**Task to carry out**. Set down the full data below exactly as given, please.

**Data shown**.
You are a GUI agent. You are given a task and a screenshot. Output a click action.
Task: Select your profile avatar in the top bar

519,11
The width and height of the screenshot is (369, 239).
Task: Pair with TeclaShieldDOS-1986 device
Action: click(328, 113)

**Solution for this task**.
You are a GUI agent. You are given a task and a screenshot. Output a click action.
Task: Select your profile avatar in the top bar

519,11
The width and height of the screenshot is (369, 239).
Task: Pair with TeclaShieldDOS-1986 device
Action: click(328, 113)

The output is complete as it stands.